Dovremmo sentirci parte di un unicum. Perché il Covid colpisce il nostro corpus sociale, proprio come un malanno fa con un corpo. E se l’individuo trascura i sintomi, il male si diffonde. Si chiama metastasi. Proprio così: quella parola che nessuno vorrebbe sentire.


E allora talvolta corriamo più veloci del suono per non udirla. E invece bisogna sentirla rimbombare nel cervello ancor prima che venga pronunciata, per prevenire. Così non daremo modo al destino di dirla.


Che pazienza che ci vuole. Come a mangiar (sempre) sano e fare yoga.

La questione della prevenzione, tuttavia, non è uno sforzo da compiere solo per noi stessi: è più votata al sociale, alle proprie responsabilità verso gli altri. Come rispettare il codice della strada, non fare i furbi saltando le code. Siamo a posto, insomma, così a occhio, verrebbe da pensare… E invece no, è l’occasione per trovare un equilibrio. 


Cominciamo respirando in parti uguali, come suggerisce la voce guida dello yoga dell’app.

Prendiamoci la responsabilità di ogni nostro respiro, del suo impatto su di noi e sugli altri.


Tin tin


A spezzarlo, questo respiro che anela al sollievo, arriva un messaggio sul cellulare di Francesca, proprio mentre a tarda sera tentiamo di buttar via i pensieri, accoccolati davanti ad una serie tv. Scrubs ci ha fatto compagnia per mesi, abbiamo quasi finito di rivederne le 9 stagioni, già divorate insieme a partire dai primi anni Duemila, quando lei era una studentessa di medicina.

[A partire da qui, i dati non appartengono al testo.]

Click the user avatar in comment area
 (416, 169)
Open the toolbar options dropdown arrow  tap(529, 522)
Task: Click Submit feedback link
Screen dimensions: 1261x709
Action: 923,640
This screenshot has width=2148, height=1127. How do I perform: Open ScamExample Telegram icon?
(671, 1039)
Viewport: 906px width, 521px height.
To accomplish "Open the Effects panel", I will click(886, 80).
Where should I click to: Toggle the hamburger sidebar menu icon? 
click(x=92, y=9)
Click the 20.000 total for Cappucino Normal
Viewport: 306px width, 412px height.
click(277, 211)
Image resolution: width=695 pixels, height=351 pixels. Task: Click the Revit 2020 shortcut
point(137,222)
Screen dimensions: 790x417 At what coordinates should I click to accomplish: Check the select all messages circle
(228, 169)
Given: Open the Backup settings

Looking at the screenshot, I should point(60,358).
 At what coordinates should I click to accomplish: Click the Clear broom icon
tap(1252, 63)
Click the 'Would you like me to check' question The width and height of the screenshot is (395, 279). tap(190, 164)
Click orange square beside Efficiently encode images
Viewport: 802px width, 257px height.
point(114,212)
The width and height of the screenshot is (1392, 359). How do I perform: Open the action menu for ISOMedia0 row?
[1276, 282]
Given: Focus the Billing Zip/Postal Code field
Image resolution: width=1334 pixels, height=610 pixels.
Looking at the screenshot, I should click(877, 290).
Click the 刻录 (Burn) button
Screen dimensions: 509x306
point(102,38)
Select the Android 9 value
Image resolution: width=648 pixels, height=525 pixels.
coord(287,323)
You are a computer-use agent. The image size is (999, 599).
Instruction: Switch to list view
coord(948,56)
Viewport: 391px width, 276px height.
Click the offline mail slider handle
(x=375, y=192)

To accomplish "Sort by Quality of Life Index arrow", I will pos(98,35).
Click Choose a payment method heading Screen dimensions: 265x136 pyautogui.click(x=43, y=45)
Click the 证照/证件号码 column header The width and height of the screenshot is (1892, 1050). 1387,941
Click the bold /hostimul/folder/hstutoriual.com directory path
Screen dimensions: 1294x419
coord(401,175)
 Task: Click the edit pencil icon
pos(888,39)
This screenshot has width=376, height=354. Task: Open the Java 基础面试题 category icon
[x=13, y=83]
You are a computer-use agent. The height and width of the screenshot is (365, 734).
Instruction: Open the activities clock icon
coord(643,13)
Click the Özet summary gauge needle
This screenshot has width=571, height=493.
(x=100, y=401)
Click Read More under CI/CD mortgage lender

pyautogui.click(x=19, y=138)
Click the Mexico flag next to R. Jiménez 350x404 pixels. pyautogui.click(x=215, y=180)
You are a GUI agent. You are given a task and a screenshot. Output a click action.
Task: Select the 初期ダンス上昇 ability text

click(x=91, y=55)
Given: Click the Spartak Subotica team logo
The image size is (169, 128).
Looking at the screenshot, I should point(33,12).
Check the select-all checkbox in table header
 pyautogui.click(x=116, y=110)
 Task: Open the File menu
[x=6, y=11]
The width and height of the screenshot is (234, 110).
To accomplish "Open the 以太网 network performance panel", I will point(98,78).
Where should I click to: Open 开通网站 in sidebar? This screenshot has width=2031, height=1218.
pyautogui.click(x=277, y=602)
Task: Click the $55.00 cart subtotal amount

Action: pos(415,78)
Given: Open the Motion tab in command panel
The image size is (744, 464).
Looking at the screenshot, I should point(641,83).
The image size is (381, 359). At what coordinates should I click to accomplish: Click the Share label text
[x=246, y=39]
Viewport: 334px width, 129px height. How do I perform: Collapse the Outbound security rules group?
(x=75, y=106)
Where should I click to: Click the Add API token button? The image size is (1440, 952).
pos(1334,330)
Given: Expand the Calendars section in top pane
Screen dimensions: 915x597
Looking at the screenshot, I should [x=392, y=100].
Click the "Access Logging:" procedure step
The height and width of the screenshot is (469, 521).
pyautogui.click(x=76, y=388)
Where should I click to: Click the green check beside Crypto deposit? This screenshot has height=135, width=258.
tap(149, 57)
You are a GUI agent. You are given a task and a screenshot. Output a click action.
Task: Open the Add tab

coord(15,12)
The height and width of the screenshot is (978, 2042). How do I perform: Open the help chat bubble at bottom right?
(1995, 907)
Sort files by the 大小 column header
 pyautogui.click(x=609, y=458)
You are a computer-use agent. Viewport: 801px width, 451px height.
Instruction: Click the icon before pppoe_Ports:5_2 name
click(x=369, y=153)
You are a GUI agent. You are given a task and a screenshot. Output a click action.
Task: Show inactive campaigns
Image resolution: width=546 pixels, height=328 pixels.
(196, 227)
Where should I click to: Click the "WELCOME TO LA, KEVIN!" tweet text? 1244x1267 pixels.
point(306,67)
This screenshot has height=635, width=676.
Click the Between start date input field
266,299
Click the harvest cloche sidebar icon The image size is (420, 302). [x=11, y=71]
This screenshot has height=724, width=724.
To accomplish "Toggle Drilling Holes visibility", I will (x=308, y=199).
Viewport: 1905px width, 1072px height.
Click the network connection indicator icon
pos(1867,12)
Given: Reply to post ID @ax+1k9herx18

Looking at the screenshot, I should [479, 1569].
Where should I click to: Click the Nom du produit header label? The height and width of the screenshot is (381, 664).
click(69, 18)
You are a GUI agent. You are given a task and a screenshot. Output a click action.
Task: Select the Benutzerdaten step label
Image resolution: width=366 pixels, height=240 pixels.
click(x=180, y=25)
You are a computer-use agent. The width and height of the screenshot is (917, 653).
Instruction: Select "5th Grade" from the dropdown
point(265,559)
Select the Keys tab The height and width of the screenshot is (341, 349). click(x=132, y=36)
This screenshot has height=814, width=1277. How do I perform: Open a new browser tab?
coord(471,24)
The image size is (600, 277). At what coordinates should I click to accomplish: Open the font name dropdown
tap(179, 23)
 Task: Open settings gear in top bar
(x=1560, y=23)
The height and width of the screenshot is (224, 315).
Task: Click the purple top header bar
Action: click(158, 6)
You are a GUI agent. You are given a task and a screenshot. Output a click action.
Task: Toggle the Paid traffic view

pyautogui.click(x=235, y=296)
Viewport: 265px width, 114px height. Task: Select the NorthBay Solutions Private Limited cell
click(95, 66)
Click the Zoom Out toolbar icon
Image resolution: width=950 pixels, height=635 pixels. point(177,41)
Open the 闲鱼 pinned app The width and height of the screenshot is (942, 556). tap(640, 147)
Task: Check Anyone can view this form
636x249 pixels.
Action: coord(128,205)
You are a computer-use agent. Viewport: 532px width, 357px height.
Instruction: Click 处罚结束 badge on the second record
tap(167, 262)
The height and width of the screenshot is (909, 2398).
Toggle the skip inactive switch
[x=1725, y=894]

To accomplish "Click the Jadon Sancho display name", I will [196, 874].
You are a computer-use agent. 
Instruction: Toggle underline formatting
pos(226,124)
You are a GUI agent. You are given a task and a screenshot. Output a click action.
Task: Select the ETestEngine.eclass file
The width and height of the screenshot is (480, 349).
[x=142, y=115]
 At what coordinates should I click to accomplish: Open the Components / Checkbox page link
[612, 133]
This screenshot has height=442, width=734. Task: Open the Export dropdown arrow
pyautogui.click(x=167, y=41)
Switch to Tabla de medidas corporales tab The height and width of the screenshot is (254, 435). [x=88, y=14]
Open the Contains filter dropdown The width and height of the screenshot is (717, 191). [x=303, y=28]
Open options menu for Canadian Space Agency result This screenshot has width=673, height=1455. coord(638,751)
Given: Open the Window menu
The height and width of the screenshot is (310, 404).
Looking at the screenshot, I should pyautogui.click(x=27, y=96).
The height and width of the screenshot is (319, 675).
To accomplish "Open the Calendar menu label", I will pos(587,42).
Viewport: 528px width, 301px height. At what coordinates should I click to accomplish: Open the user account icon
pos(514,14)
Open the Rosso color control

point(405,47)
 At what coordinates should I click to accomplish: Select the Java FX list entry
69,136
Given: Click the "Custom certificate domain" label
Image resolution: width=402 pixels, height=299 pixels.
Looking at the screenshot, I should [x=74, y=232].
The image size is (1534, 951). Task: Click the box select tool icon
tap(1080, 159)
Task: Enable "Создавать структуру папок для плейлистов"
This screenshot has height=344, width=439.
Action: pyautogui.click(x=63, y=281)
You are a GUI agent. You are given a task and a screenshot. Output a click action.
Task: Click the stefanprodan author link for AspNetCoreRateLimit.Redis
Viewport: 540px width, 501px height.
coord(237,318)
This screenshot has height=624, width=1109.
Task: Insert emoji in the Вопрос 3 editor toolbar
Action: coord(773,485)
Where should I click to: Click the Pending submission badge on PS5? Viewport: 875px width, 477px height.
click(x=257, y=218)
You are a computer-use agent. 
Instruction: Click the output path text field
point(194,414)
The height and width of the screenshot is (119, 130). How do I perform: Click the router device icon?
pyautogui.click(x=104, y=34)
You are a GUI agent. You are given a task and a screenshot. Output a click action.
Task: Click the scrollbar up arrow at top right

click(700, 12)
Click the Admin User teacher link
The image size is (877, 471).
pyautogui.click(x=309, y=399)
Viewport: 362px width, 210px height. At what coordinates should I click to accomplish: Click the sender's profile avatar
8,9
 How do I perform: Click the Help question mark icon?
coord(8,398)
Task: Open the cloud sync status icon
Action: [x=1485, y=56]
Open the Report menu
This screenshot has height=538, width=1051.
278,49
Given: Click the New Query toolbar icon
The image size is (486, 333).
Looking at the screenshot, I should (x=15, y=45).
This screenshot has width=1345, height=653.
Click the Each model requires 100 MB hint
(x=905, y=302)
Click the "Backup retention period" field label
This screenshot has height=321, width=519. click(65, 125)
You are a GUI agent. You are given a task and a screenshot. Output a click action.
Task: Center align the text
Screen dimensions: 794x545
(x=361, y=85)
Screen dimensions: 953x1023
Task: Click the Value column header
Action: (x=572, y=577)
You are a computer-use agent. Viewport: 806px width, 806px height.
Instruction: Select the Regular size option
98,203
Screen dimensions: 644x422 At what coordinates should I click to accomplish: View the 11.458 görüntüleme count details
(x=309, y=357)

“Tutte le Terapie Intensive Covid della Lombardia sono piene”


Ecco la verità che squarcia la bolla di relax che il piccolo schermo ci stava regalando.

Insomma, gli “hub” deputati a gestire l’emergenza sono saturi. 94 posti su 94 occupati. Bisogna iniziare a pensare a come gestire i prossimi pazienti in arrivo. A giudicare dall’andamento della curva dei contagi, una stima basata sull’esperienza maturata negli ultimi mesi prevede 200 pazienti entro i prossimi 5 giorni.


Non c’è un minuto da perdere per organizzarsi.


Lei pensa a quanti mesi di tuta bianca da indossare la attendono ancora.

Io al blog da riattivare.

Non che le due cose siano paragonabili. Semplicemente speravamo di averle archiviate entrambe.


Male, ma non malissimo.

Sta a noi evitare di scivolare nella menata "superlativa".

Possiamo ancora evitare la deriva. Per farlo dobbiamo essere un corpo unico. Tutti.